## How to complete this task
The listing needs restating word for word.

## Data to process
::::::::

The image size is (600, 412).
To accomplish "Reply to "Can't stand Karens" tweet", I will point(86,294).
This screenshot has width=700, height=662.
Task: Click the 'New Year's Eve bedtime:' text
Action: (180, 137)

::::::::

## Output for this task
The image size is (600, 412).
To accomplish "Reply to "Can't stand Karens" tweet", I will point(86,294).
This screenshot has width=700, height=662.
Task: Click the 'New Year's Eve bedtime:' text
Action: (180, 137)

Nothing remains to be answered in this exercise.